Even as private funds were being solicited for a grand plan to bring Wilder Stadium into the 20th Century, we felt upgrading of the stadium was a District 56 - not private donors - responsibility. Some of the plans developed by the private fund-raising group can be translated into what the public money will pay for; other plans are too grand for the amount of money available right now.
We hope the private fund-raising group adds its $100,000 to the $1.4 million District 56 is giving to the stadium project. We wish the City of Clinton would donate to this project. The City has about $3 million in a “recreation fund” that is not building a recreation facility. What better “recreation facility” is there in Clinton than Wilder Stadium?
There is a hurdle in potential City of Clinton investment, though. The “recreation facility” money comes from a tax designed to generate tourism. The money cannot be spent on something residents would use - it must be spent on an attraction for tourists. If the definition of “tourists” can be expanded to “visitors,” it seems logical that the City of Clinton could invest in the visitors’ side of the stadium, or at least in parking so that visitors can be closer to the visitors’ side.
Parking is a pure mess around Wilder Stadium. The private fund-raising group envisioned a formal entrance to the stadium that could have an impact on a road between the stadium and Clinton Middle School and, perhaps, on some current adjoining parking spaces.
While we support the continuation of tennis courts at Clinton Middle School, it could be time to look at developing a tennis complex at Clinton High School. This, we feel certain, could be a joint District 56 - City of Clinton project, especially if a tennis director could be hired. This person could schedule tournaments. These tournaments would attract “tourists” - keeping the spirit, and we hope the letter, of the accommodations tax law in tact.
The City wants to develop a recreation facility with Presbyterian College, but this appears to be going nowhere. The City has no plans to hire a recreation director, much less a staff, so don’t expect to see anything like Laurens’ very popular The Ridge recreation facility in Clinton any time soon. True is, we don’t need what Laurens built (basically, gyms), but some of the “public” recreation in Clinton is in “private” hands, so the use of public funds to upgrade, and operate, these facilities is questionable.
The gym at Thornwell, for instance, could be an ideal Clinton Recreation Complex. Along with the football stadium behind it, and a baseball field and tennis courts adjoining, this is a compact recreation facility going basically unused. All that’s needed is a rec director and a vision.
At Wilder Stadium, the vision already exists. Grand plans for renovation include a two-story formal entrance. First floor would be tickets, concessions, restrooms, team rooms and storage.
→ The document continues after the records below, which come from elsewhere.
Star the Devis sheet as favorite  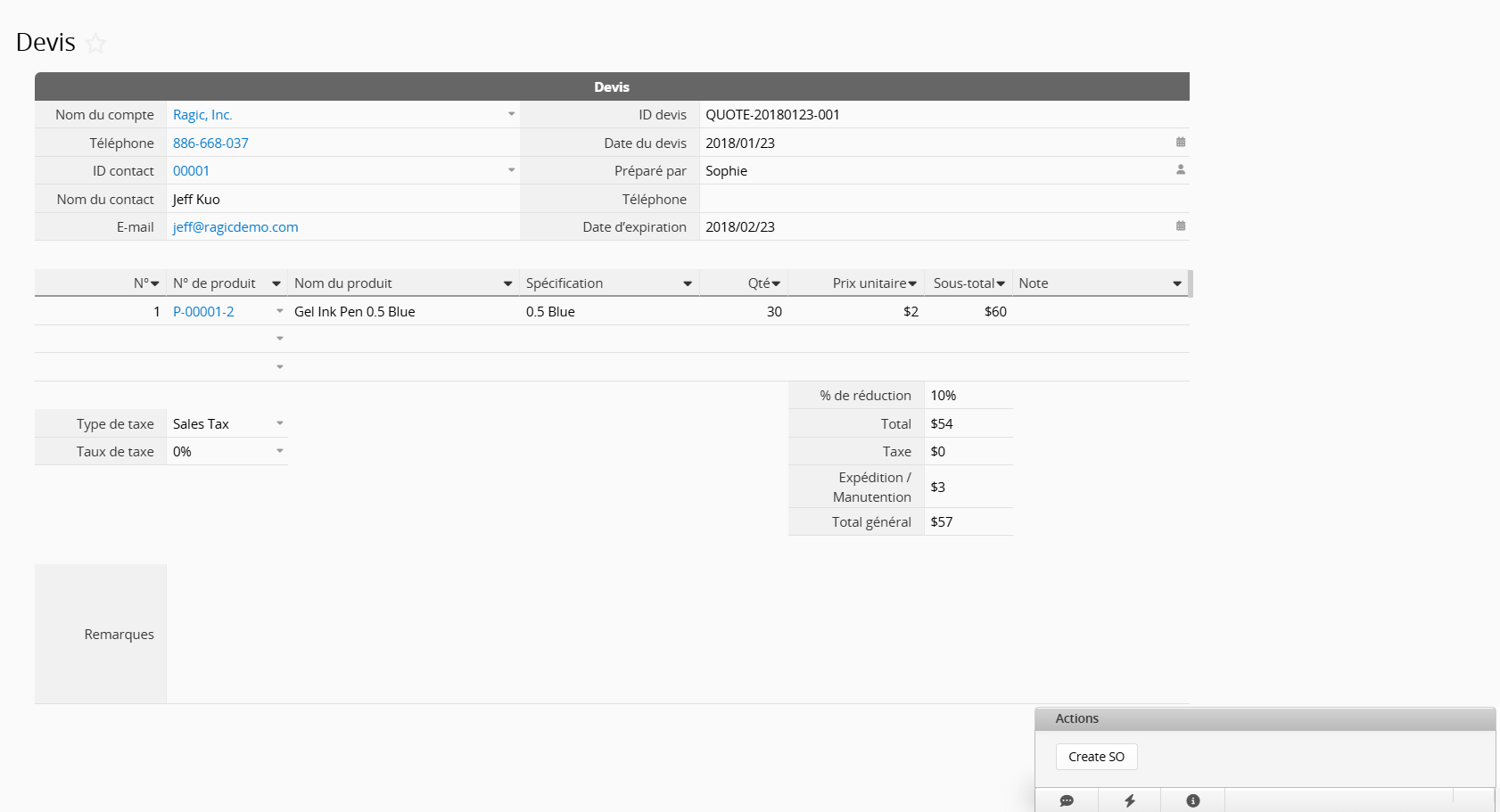tap(96, 43)
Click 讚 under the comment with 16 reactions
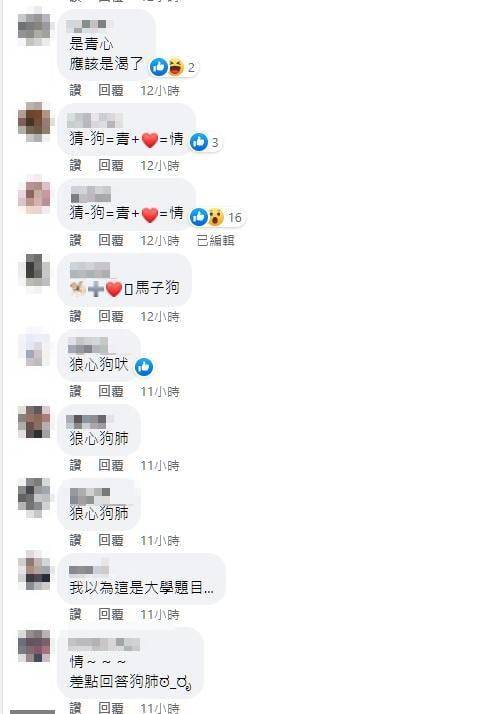503x714 pixels. [x=76, y=240]
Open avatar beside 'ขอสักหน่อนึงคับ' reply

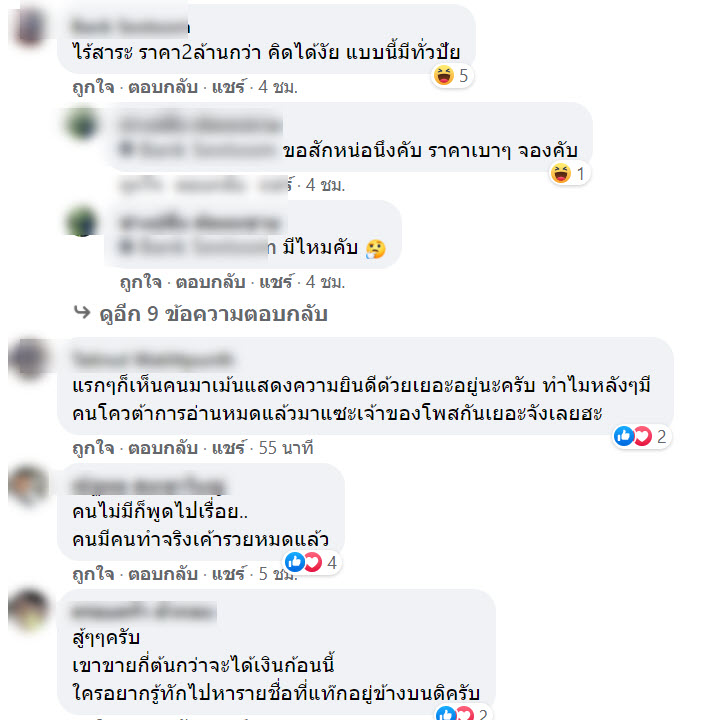(82, 124)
Second floor would be a community meeting room. Permit us just a small pipe-dream: huge windows looking out over Richardson Field, and tables, chairs and umbrellas out on a portico - a Wilder Stadium “skybox” if you will.
Dreams have to start somewhere. The June 13 vote by five members of the District 56 Board of Trustees cannot be classified as the start of a dream. The $1.4 million will upgrade handicapped accessibility, maybe build a better concession stand and fill some cracks in the stadium’s mortar. That’s maintenance, different from “a dream.”
Still, only a devoted few knew without a doubt that it was possible for the Red Devils to have a great on-campus baseball-softball complex - and it now is there, in brick and mortar and chain-link. One thing’s for sure, doing nothing gets us nothing.